GIVEN RECORDS:

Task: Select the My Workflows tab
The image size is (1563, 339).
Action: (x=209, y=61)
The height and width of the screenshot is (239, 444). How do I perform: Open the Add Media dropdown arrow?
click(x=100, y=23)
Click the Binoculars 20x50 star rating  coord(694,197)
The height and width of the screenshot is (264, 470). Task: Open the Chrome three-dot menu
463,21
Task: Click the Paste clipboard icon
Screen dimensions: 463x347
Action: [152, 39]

WHAT IS NEEDED: Exactly as they appear, write out the lines from the one containing "The height and width of the screenshot is (264, 470)." through the final line of the entries above, both included.

SOLUTION TO THE PROBLEM:
The height and width of the screenshot is (264, 470). Task: Open the Chrome three-dot menu
463,21
Task: Click the Paste clipboard icon
Screen dimensions: 463x347
Action: [152, 39]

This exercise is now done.